(REQUIRED ACTION):
The word to look for is "Accept". Report every line of the entries below that has it.

(AVAILABLE RECORDS):
::::

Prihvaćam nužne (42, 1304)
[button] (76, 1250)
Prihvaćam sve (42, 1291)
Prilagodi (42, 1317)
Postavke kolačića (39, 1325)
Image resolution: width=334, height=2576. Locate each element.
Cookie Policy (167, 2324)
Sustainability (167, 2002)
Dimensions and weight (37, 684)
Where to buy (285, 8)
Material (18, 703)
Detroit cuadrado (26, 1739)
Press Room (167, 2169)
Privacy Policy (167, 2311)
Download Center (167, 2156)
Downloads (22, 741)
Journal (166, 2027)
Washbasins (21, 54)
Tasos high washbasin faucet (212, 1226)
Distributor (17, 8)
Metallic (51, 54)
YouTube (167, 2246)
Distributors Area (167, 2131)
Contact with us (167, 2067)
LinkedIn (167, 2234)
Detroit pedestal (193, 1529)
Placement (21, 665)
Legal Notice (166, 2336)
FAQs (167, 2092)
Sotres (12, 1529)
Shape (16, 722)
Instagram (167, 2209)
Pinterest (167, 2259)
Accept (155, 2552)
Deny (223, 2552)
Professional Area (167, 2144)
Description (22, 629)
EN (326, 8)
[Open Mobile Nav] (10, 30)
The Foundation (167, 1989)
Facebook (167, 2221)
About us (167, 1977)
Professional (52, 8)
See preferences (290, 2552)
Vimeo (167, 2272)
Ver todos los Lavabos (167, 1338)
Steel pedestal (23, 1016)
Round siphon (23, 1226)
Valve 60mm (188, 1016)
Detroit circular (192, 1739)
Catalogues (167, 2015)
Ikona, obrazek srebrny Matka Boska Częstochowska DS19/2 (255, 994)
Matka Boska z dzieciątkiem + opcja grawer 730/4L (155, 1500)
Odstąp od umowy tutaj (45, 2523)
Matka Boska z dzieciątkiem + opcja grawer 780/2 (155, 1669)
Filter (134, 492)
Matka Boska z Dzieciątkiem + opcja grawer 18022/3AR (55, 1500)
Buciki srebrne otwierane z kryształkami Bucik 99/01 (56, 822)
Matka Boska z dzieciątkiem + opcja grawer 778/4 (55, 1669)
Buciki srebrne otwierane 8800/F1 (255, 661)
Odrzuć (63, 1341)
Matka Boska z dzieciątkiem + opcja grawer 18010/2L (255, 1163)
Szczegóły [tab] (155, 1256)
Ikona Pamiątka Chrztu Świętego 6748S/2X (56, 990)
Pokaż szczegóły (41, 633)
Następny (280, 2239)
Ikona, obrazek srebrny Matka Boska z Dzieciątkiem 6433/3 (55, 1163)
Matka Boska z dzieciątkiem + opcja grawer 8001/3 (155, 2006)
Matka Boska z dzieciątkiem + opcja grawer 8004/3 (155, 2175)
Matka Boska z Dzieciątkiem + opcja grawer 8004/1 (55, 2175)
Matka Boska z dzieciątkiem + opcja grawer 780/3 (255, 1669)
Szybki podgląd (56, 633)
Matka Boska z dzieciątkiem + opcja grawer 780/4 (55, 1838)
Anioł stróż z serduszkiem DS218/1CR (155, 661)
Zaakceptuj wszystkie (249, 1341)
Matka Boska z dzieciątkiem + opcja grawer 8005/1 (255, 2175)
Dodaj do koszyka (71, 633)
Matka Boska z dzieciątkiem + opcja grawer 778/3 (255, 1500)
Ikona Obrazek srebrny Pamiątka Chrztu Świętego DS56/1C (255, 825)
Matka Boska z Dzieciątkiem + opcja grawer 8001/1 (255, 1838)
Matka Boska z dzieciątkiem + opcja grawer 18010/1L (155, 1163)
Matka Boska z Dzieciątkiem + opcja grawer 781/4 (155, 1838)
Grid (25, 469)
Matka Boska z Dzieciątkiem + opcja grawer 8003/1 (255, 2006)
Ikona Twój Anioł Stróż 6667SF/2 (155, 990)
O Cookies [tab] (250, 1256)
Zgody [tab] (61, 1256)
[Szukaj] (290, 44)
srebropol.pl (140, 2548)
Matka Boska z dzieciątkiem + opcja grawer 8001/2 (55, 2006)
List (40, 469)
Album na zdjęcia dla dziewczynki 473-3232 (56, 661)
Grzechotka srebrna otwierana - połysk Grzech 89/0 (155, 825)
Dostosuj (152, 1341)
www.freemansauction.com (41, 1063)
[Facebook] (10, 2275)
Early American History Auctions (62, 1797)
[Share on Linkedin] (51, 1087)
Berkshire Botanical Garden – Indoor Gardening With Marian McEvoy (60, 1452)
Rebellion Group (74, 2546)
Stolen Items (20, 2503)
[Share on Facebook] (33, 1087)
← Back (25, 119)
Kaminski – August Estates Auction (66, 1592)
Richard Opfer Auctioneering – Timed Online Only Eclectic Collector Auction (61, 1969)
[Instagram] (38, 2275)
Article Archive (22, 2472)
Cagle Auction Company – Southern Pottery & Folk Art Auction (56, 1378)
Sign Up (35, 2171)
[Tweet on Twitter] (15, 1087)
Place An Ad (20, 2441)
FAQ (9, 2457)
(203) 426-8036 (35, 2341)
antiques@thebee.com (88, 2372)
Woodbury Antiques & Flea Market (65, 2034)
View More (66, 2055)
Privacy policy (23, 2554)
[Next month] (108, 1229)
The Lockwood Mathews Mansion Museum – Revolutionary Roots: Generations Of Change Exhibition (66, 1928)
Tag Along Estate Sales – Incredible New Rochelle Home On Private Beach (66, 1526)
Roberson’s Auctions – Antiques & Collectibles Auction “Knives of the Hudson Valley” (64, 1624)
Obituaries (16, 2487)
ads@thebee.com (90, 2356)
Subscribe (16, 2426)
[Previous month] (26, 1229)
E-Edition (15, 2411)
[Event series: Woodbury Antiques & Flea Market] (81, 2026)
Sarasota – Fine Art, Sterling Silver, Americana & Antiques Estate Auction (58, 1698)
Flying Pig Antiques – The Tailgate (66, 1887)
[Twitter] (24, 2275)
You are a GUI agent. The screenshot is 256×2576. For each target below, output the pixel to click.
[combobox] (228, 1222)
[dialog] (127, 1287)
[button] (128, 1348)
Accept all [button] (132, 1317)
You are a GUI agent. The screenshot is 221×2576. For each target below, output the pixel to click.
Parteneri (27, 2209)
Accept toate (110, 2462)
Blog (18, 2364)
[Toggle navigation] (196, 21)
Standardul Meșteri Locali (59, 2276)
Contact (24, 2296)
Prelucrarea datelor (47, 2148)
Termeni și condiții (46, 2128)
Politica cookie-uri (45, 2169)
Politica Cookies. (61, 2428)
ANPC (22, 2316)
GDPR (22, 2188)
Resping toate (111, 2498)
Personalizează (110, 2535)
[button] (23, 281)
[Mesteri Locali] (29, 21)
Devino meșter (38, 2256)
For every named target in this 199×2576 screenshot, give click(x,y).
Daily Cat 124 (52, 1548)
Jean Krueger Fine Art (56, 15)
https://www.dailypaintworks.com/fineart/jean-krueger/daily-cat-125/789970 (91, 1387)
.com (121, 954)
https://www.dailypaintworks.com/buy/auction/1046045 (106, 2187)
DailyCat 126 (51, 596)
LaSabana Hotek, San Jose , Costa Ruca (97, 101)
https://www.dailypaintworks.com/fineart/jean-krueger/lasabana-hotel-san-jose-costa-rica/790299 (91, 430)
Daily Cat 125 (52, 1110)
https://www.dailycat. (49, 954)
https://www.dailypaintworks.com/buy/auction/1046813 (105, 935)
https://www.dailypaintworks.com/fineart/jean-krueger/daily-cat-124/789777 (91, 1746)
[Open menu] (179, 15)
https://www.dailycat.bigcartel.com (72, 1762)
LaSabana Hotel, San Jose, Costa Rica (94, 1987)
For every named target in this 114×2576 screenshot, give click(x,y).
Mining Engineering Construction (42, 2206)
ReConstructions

::::

(RESPONSE BOX):
Accept (155, 2552)
Accept all [button] (132, 1317)
Accept toate (110, 2462)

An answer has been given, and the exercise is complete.